* WORK REQUIRED
The response must be the exact lines from the line holding "Image resolution: width=1024" through the end of the entries, with no pictures and nothing else.

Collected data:

*** Block opens ***

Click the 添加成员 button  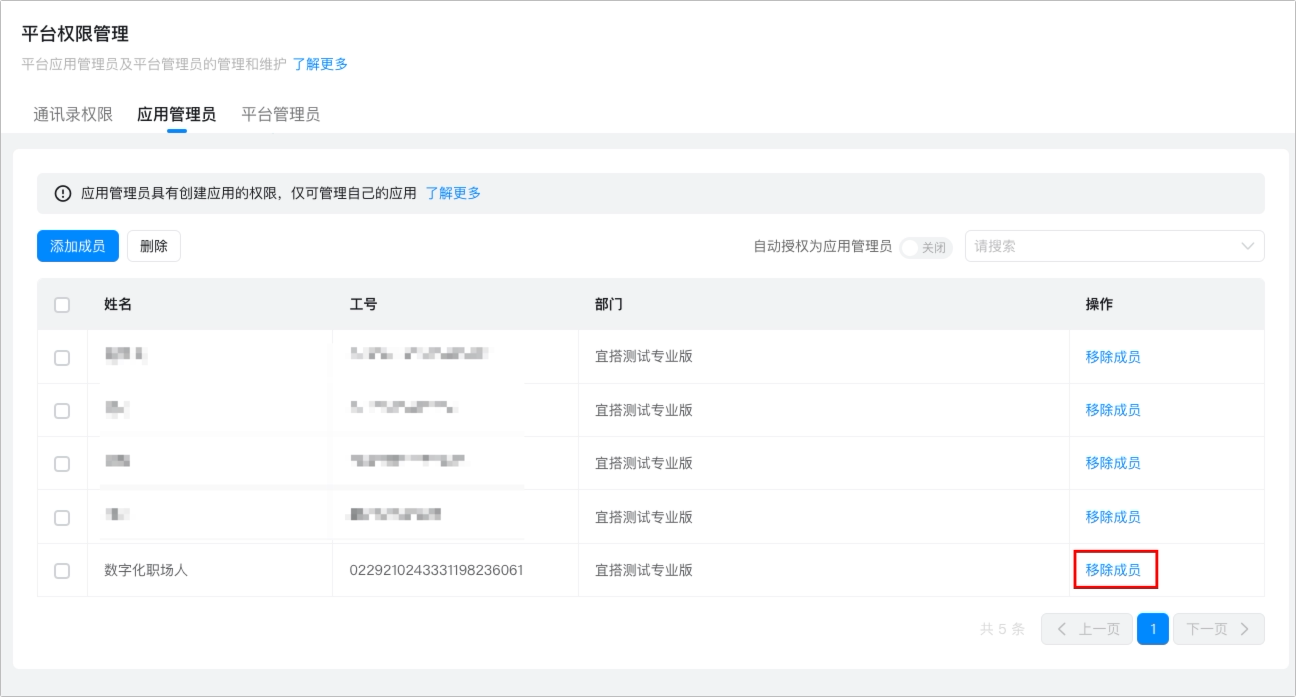78,246
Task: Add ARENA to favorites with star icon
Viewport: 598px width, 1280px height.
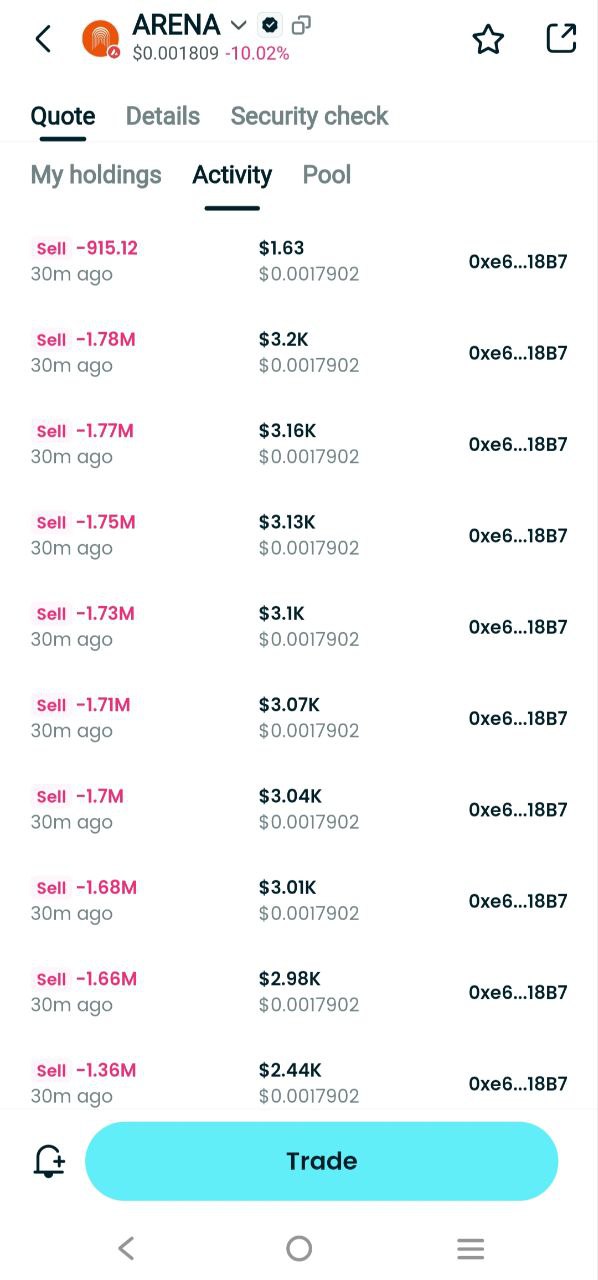Action: coord(488,39)
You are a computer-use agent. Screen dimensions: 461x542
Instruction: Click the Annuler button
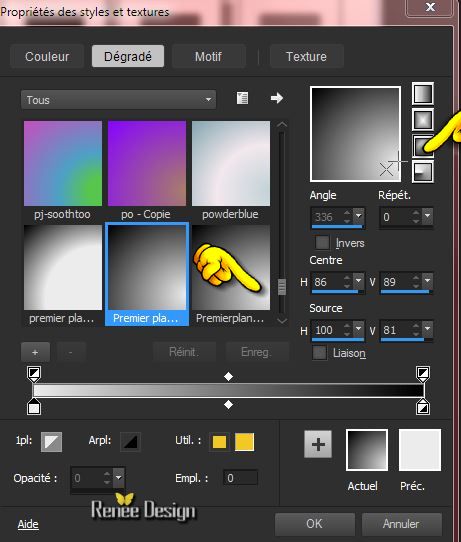click(x=401, y=524)

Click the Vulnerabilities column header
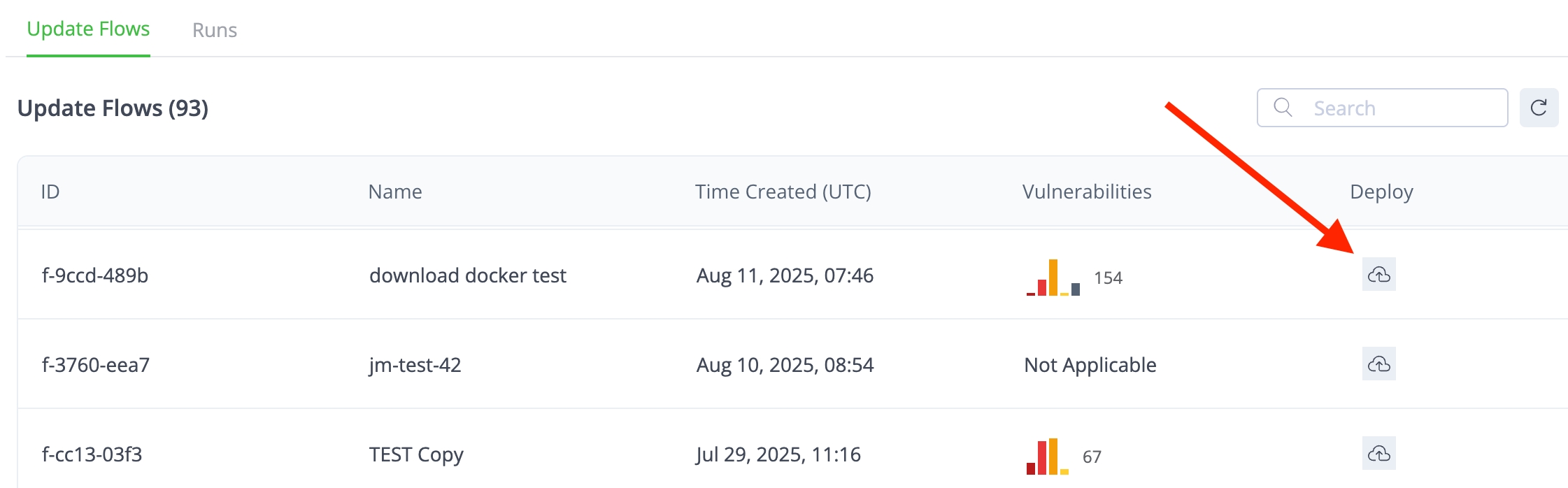[1087, 192]
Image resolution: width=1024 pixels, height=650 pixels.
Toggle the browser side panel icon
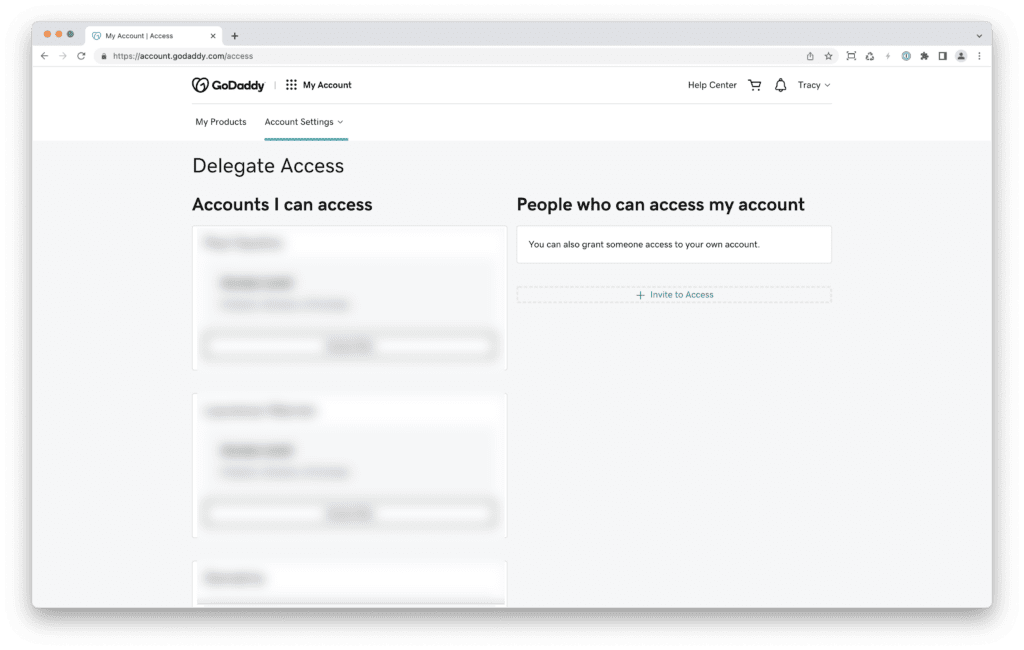[x=942, y=56]
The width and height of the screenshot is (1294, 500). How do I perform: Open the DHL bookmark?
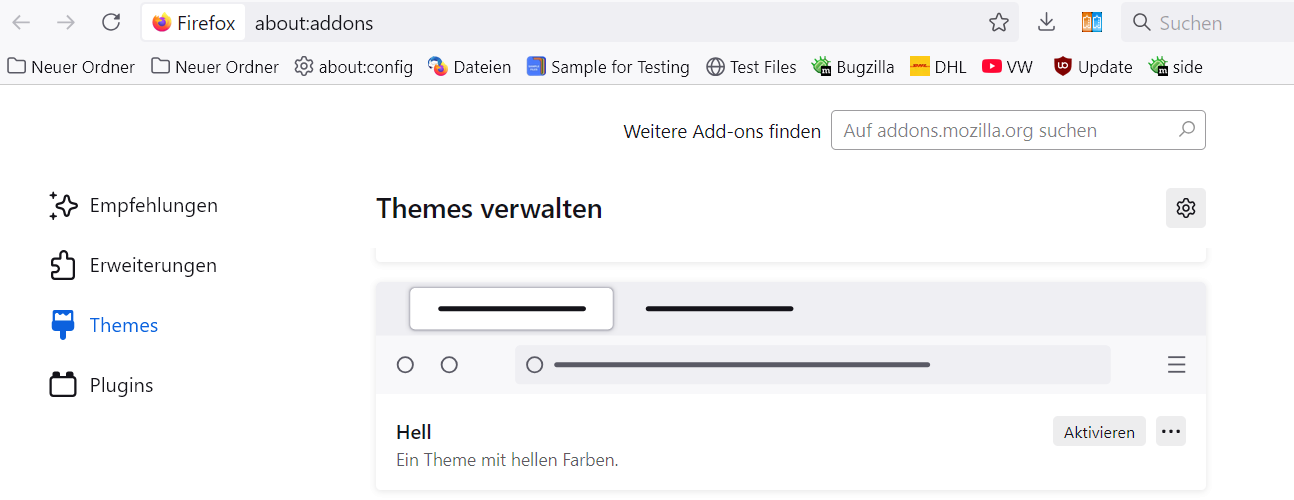[938, 67]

*** Block closes ***

* YOUR SOLUTION
Image resolution: width=1024 pixels, height=650 pixels.
Toggle the browser side panel icon
[x=942, y=56]
The width and height of the screenshot is (1294, 500). How do I perform: Open the DHL bookmark?
[938, 67]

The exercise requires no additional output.